La ignoré, escaneé la caja y dije: “Su total es nueve dólares y noventa y cinco centavos”.

"¿Mi hombre sabe que estás trabajando aquí?" Se burló mientras le tendía su tarjeta, la misma que yo solía soñar con tener porque tontamente pensé que tendría un papel en la empresa de nuestro padre.

Cargué la tarjeta y se la devolví.

Mientras esperaba que se imprimiera el recibo, continuó: “Debe haber descubierto el tipo de persona que eres”.

—No estás aquí para rodar una película —se enfureció la impaciente mujer detrás de Rosaline—. Vete si ya terminaste.

—Sigo hablando con ella —casi gritó Rosaline, desviando la mirada hacia la mujer—. Es una zorra que me robó a mi hombre. Tengo derecho a estar aquí.

Ay, Dios… Rosaline… ¡Qué tonta! ¿Cree que no entiendo lo que intenta hacer? Aunque vaya al espacio a anunciar lo que hice, no cederé, y definitivamente no permitiré que la vergüenza me invada. A estas alturas de mi vida, sentir vergüenza es un lujo inasequible.

"Estoy segura de que tú eres el problema", replicó la mujer impaciente. Y su camiseta manchada me reveló que era una madre harta intentando sobrevivir el día. "Con razón te robaron a tu hombre".

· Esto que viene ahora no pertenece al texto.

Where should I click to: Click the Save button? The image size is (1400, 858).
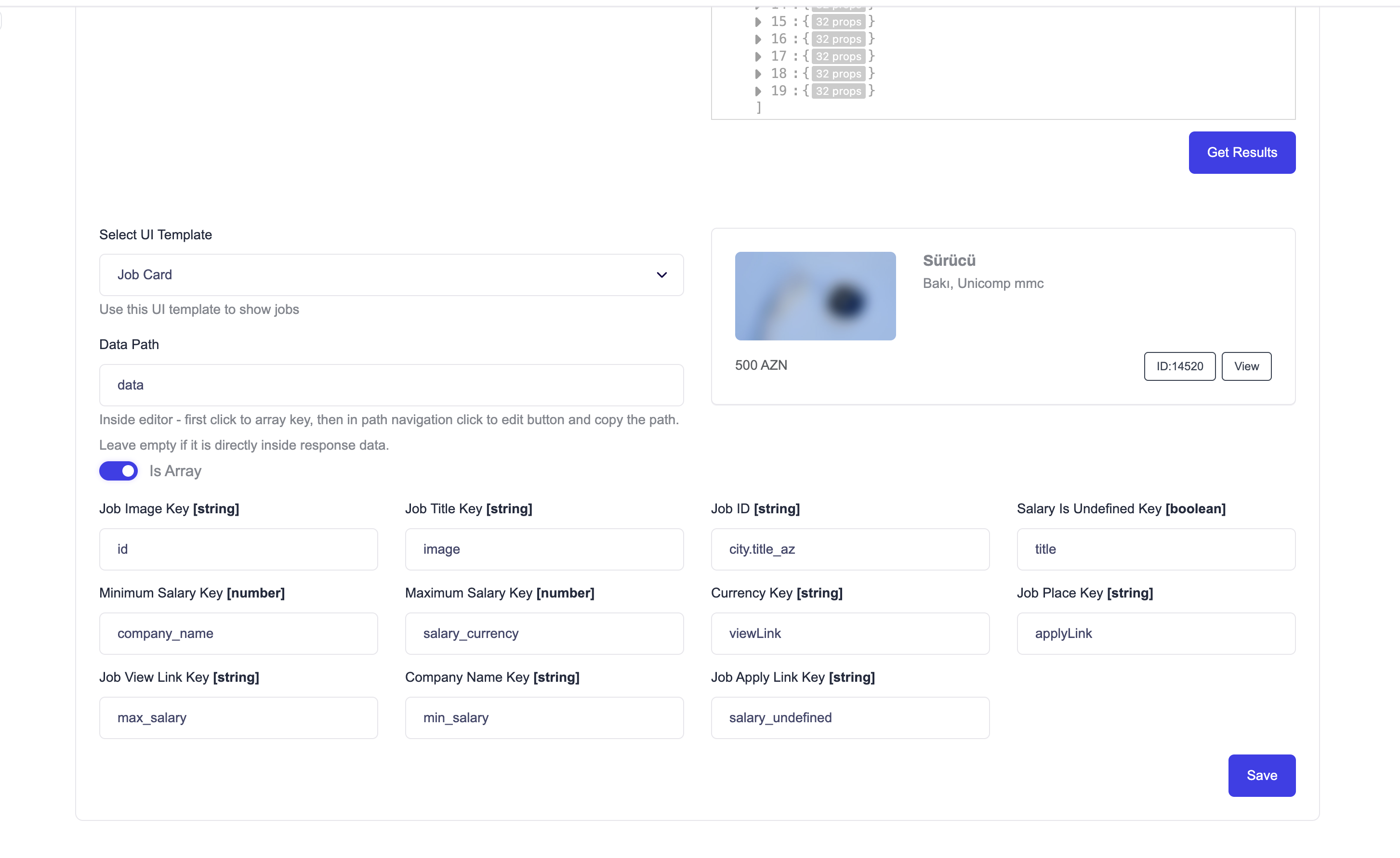[x=1261, y=775]
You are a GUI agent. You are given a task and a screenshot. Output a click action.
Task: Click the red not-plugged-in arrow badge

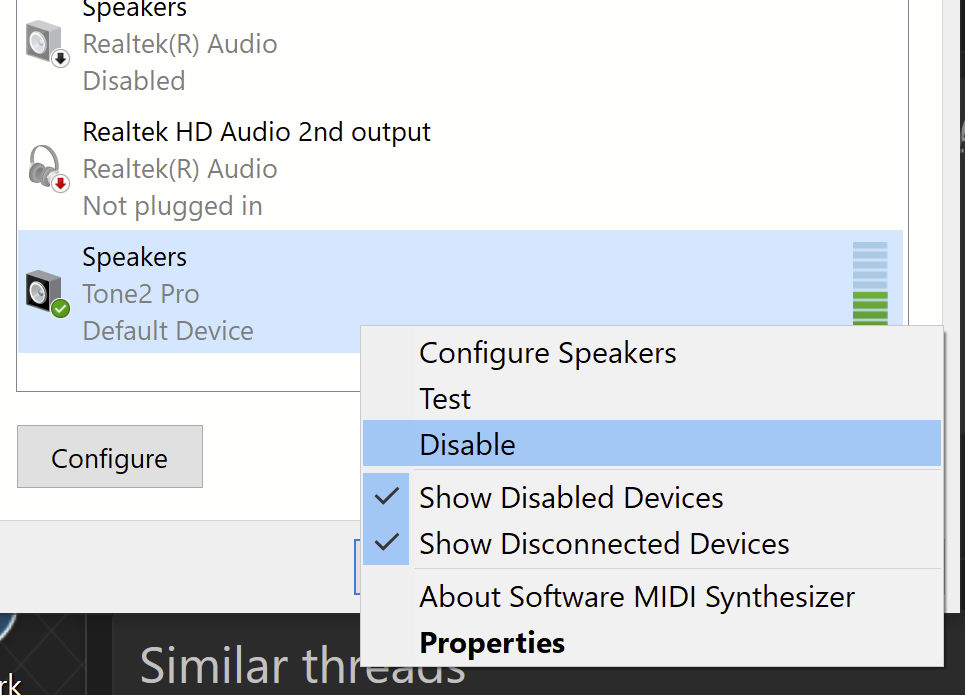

—¿Disculpe? —exclamó Rosaline, y su voz captó la atención de los demás—. ¿Sabe con quién está hablando? ¡Soy Rosaline Pierce de Telas Pierce! Usted...

—Disculpe —interrumpí porque la mujer estaba a punto de descargar su frustración con Rosaline—. Ya no te atenderé más. Por favor, apártate para que pueda atender a los demás.

—¡Sarah! —Apenas la miré—. Esto no ha terminado. Volveré. Rosaline salió hecha una furia, con sus tacones resonando contra el suelo.